Indonesia’s transition from authoritarianism has been described as democracy’s greatest gain since 1989 and the country has emerged as a key actor in promoting good governance and human rights in Asia. But is democracy regressing in the world’s most important, least known country?
Nearly 14 years after abandoning its authoritarian government, Indonesia may claim to have a functioning democracy; Endy Bayuni writes. But there are also grounds for arguing that Indonesia is now veering towards a dysfunctional democracy, one where populism and the rule of the majority have increasingly overpowered rational and moral arguments for more responsible government.

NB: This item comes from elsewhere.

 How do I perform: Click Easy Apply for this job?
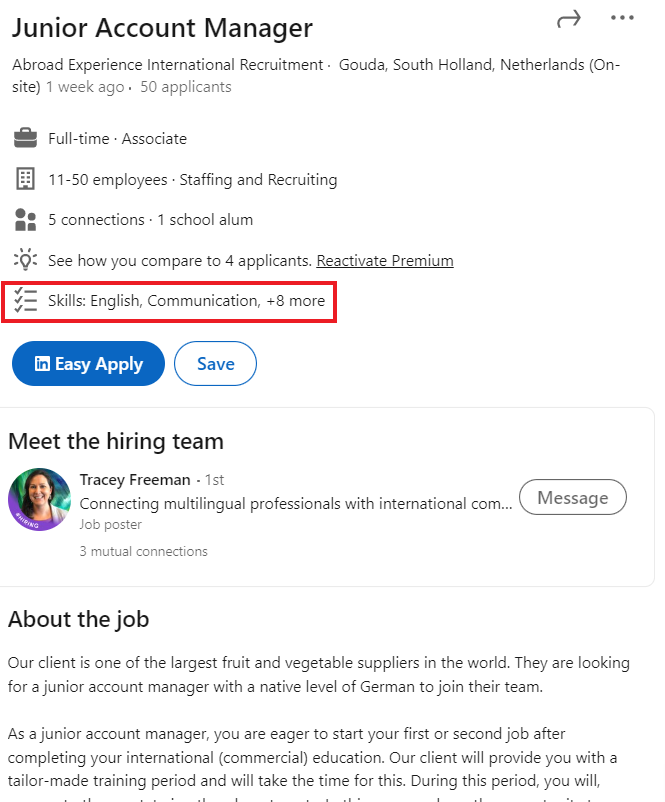(x=88, y=363)
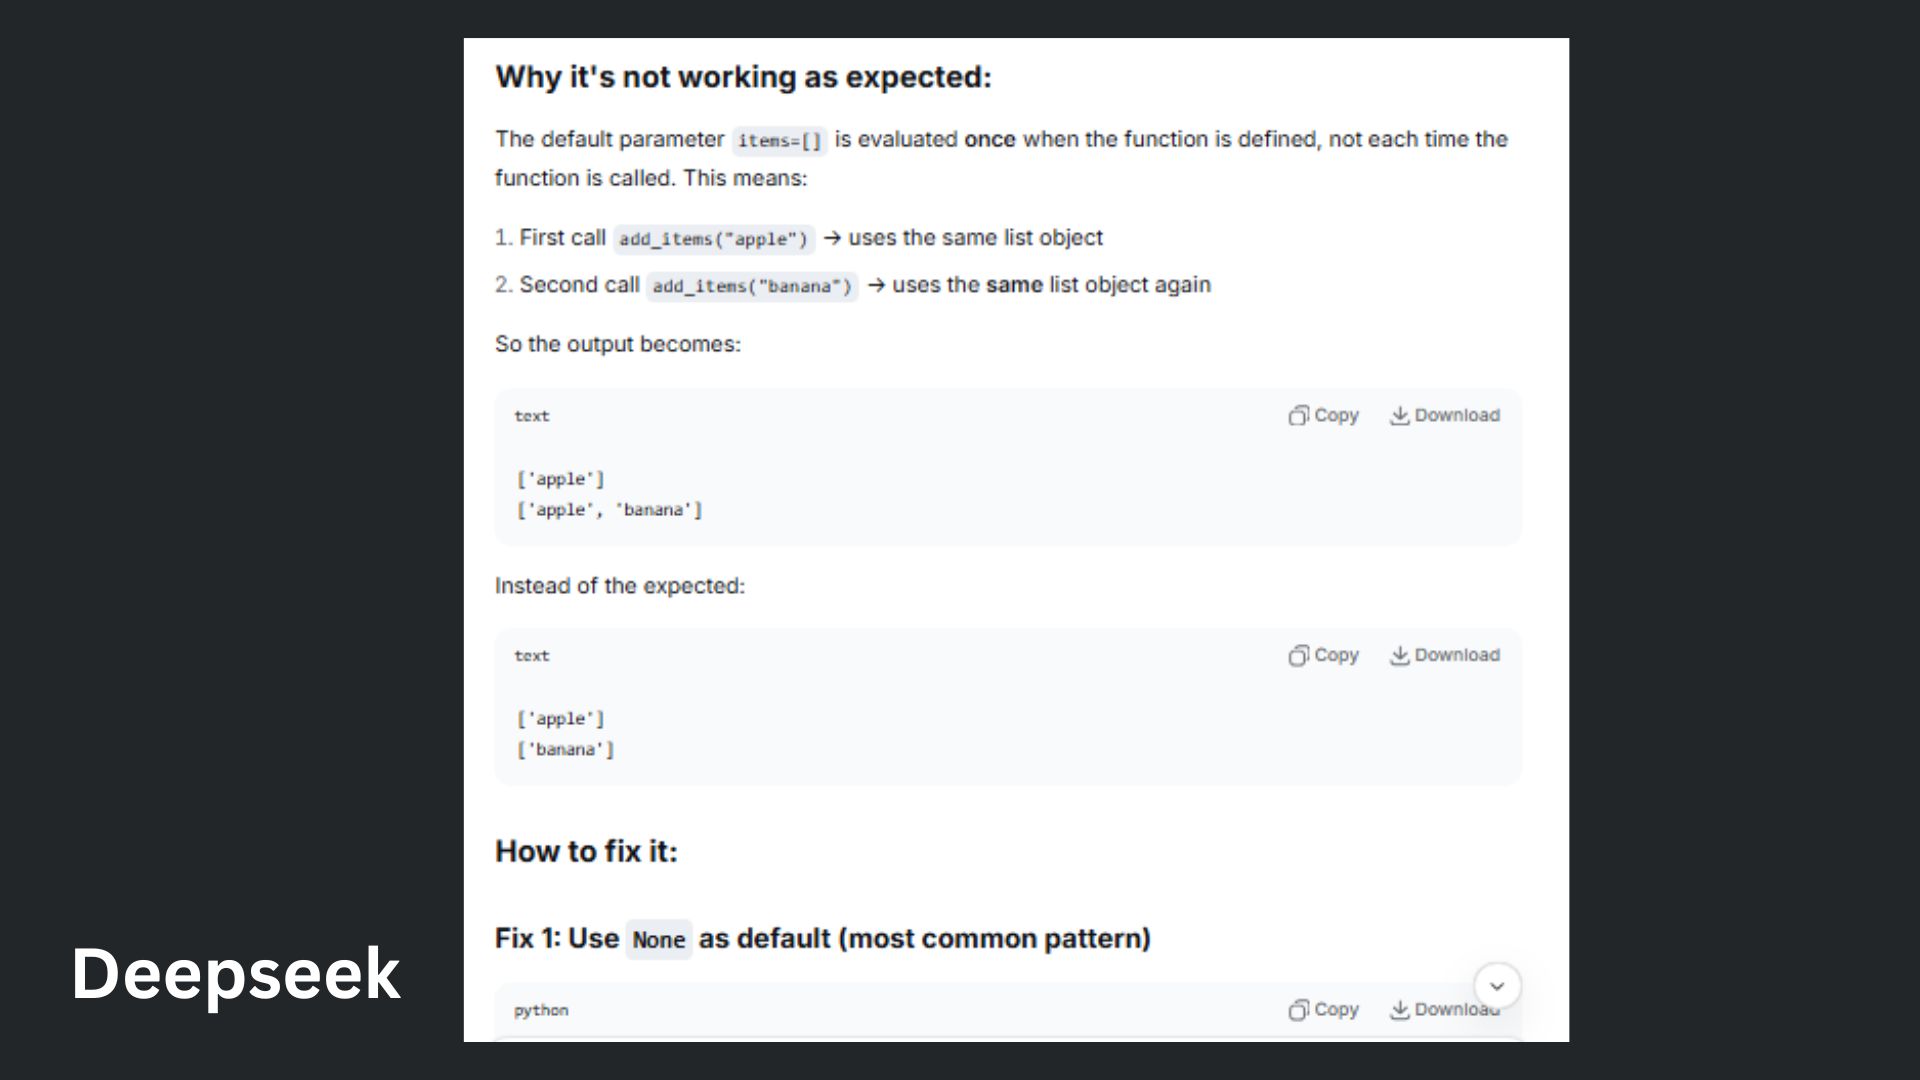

The government of President Susilo Bambang Yudhoyono suffered a heavy political defeat this month when its plan to raise fuel prices was rejected, not only by a vote in the House of Representatives, but also under pressure from massive street protests. ….This defeat could effectively turn Yudhoyono — who is half-way through his second and constitutionally last term – into a lame duck president for the next two years.
Reports of corruption within Yudhoyono’s Democratic Party, and his failure to fire those involved, have some people wondering whether the president — the man who won the 2004 and 2009 elections on anti-corruption platforms — still has the moral authority to lead.
More troubling for Indonesia’s nascent democracy is the message sent with this government defeat: If you can’t win your case through a civil debate in the House, mobilize the people in the streets to wage your fight for you. And don’t forget to make ample use of the catchphrase “on behalf of the people.” What we saw in the streets just now was not so much “people power” as it was “mob power.” Indonesians will have to brace themselves for an even noisier democracy in the coming years.